Permutations

• Permutations are defined as the distinct arrangements of a collection of items where the sequence or position of each item matters. If changing the order of two items creates a new outcome, the scenario is a permutation.

• The Factorial operation, denoted by $n!$, is the foundation of permutation calculations. It represents the product of all positive integers from $n$ down to $1$, such as $4! = 4 \times 3 \times 2 \times 1 = 24$.

• For a set of $n$ unique objects, there are exactly $n!$ ways to arrange them in a row. This is because there are $n$ choices for the first position, $n-1$ for the second, and so on until only one object remains.

• A special case in factorial math is $0! = 1$. This is defined this way because there is exactly one way to arrange zero items: by doing nothing.

• The Fundamental Counting Principle states that if one event can occur in $p$ ways and a second event in $q$ ways, the total number of ways both can occur is $p \times q$. Permutations apply this principle by reducing the available choices by one for each subsequent position.

• When arranging a subset of $r$ items from a larger pool of $n$ items, the formula is derived by stopping the factorial multiplication after $r$ positions. This leads to the standard notation $^nP_r$.

The Permutation Formula: $^nP_r = \frac{n!}{(n-r)!}$

• This formula effectively 'cancels out' the arrangements of the items that were not chosen, leaving only the ordered arrangements of the $r$ selected items.

Items Together (The 'Stuck' Method)

• When specific items must remain adjacent, treat the group of items as a single super-object. Calculate the permutations of the remaining items plus this one super-object.

• Crucially, you must then multiply by the internal permutations of the items within that group. For example, if 3 people must sit together, they can be arranged in $3!$ ways among themselves while moving as a unit.

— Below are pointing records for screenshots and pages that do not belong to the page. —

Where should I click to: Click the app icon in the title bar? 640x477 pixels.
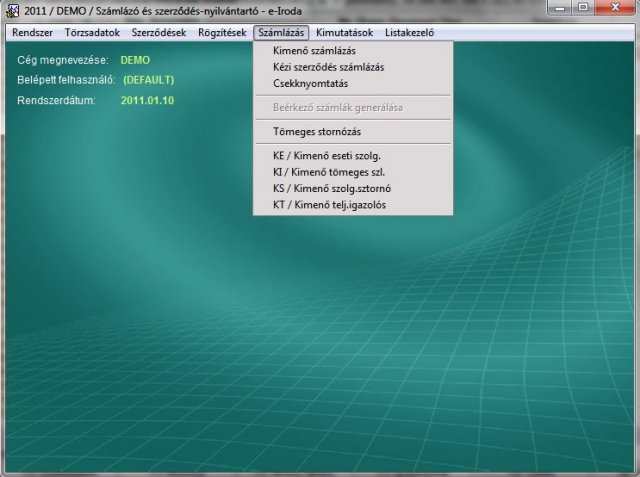tap(11, 10)
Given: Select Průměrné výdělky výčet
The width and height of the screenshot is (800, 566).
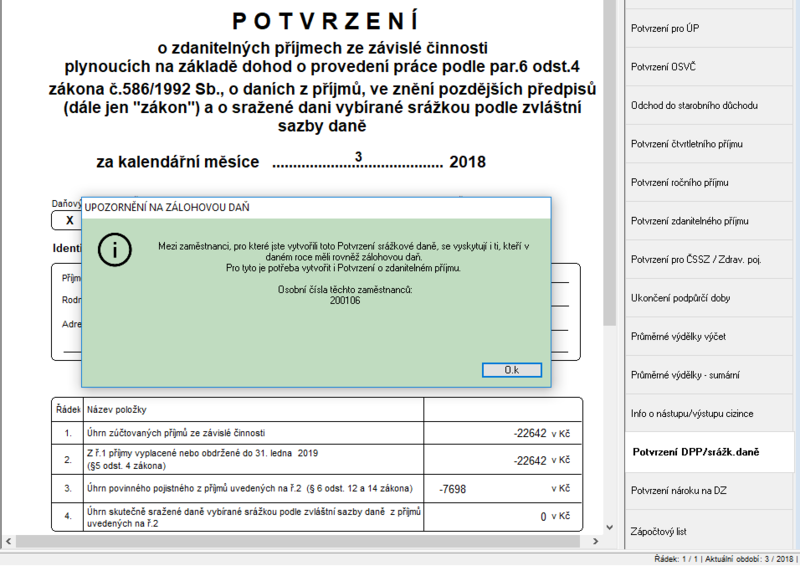Looking at the screenshot, I should coord(709,337).
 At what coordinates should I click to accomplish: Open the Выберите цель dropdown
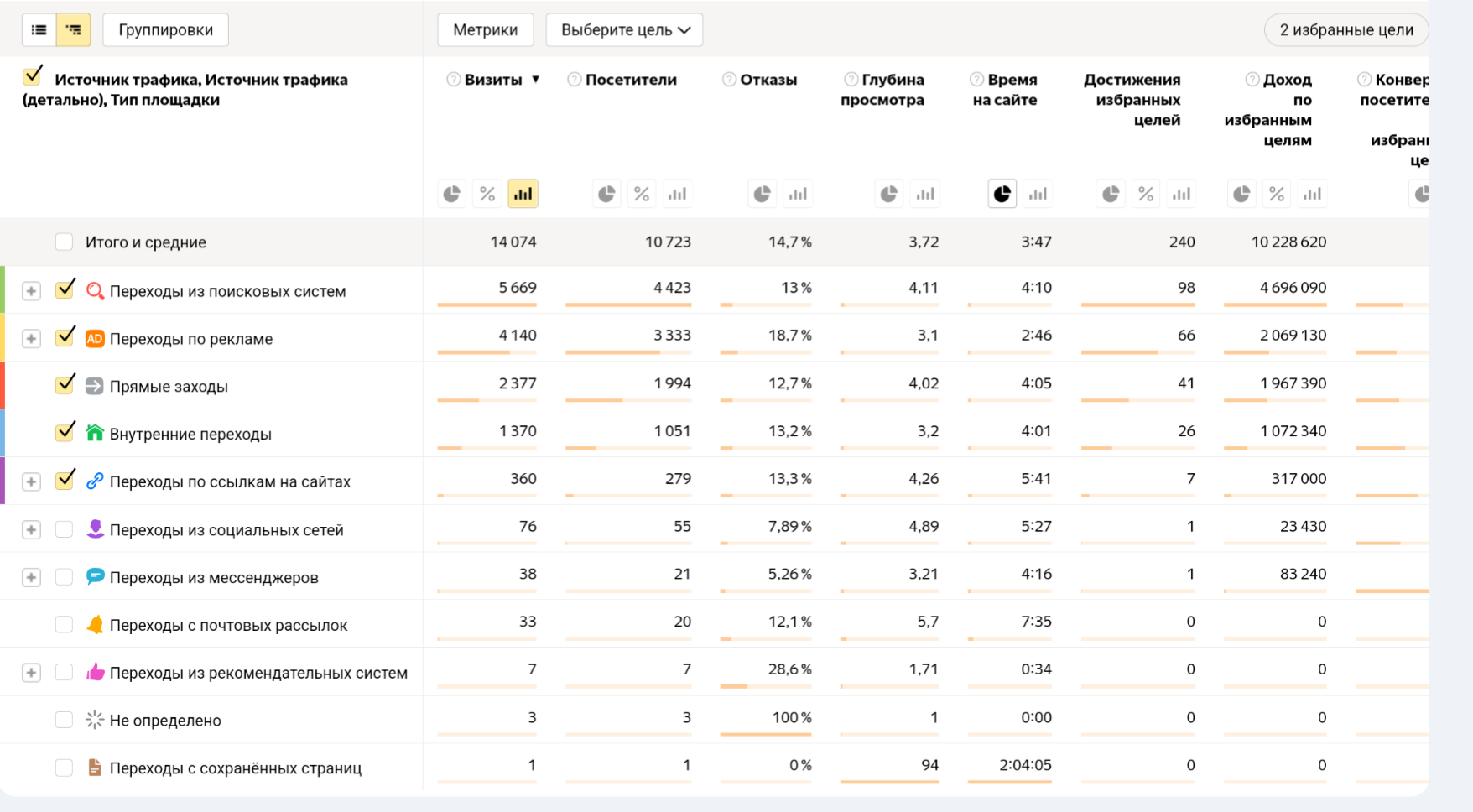[x=624, y=30]
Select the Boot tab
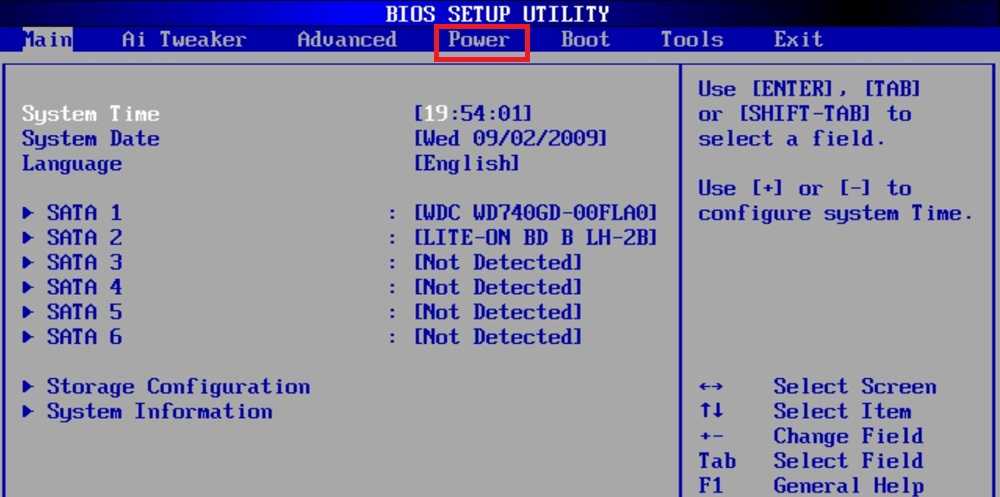Screen dimensions: 1000x497 point(585,40)
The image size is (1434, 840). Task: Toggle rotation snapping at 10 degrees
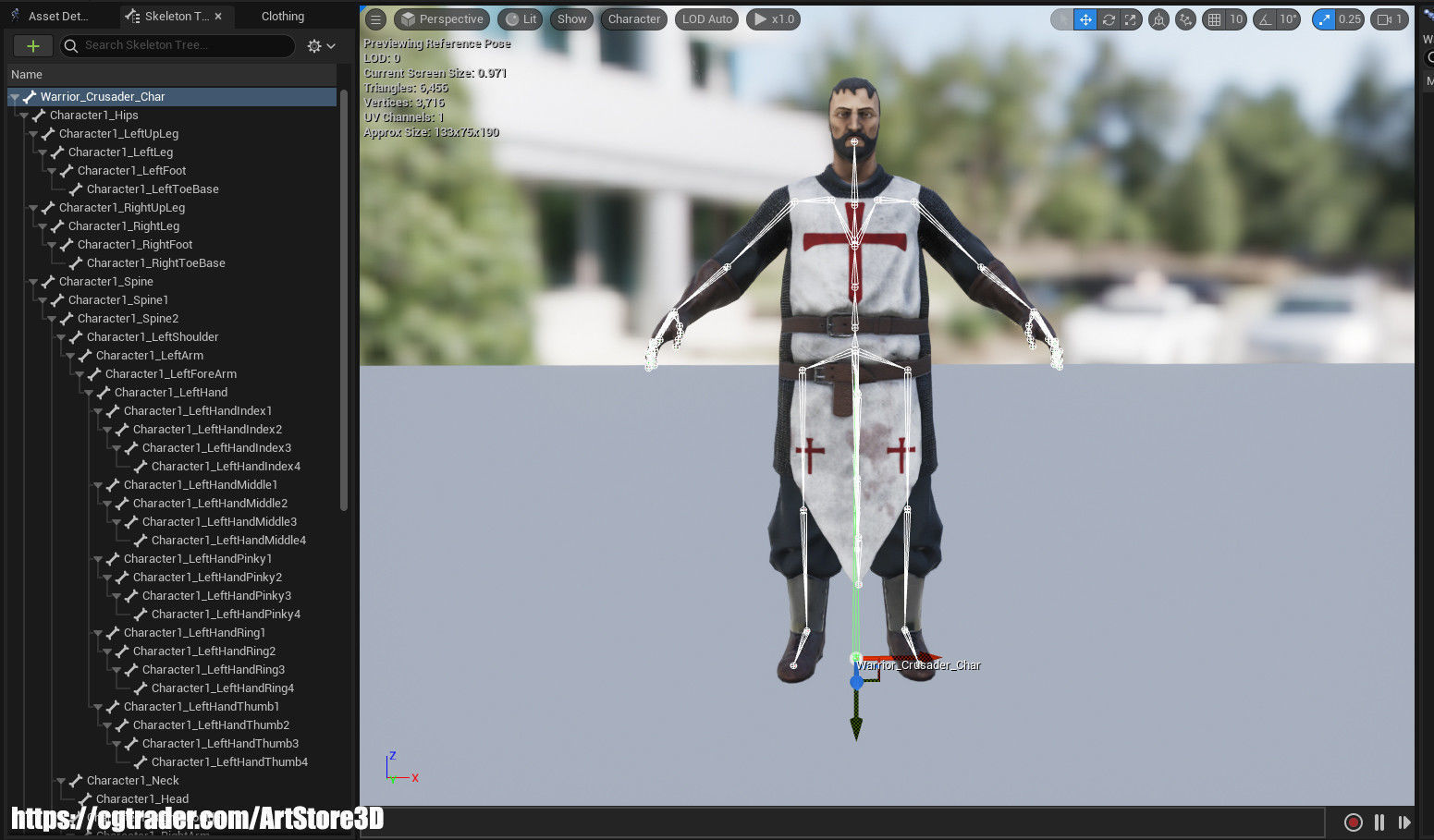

Items Separated (The 'Gap' Method)

• To ensure items are never adjacent, first arrange the unrestricted items in a row. This creates 'gaps' between them, including the spaces at the very beginning and the very end.

• If there are $k$ unrestricted items, there are $k+1$ available gaps. Use the $^nP_r$ formula to place the restricted items into these gaps, ensuring no two restricted items can ever touch.

• The primary difference between permutations and combinations is the relevance of order. In permutations, 'ABC' and 'CBA' are two different outcomes; in combinations, they are considered the same group.

• Use permutations when the position confers a specific role (e.g., President vs. Vice President) and combinations when the roles are identical (e.g., two members of a committee).

• Identify the 'Repeaters': Always scan the problem for identical items (like letters in a word). Forgetting to divide by the factorial of repeats is the most common way to lose marks.

• The 'At Least' Trap: If a question asks for 'at least' two items together, it is often easier to calculate the complement. Subtract the cases where 'none are together' from the 'total possible arrangements'.

• Slot Method: For complex constraints, draw physical slots (lines) on your paper. Fill the restricted slots first to see how many options remain for the unrestricted positions.

• Sanity Check: Permutation numbers grow extremely fast. If you are arranging 10 items and get a small number like 100, re-check if you should be using factorials ($10!$ is over 3.6 million).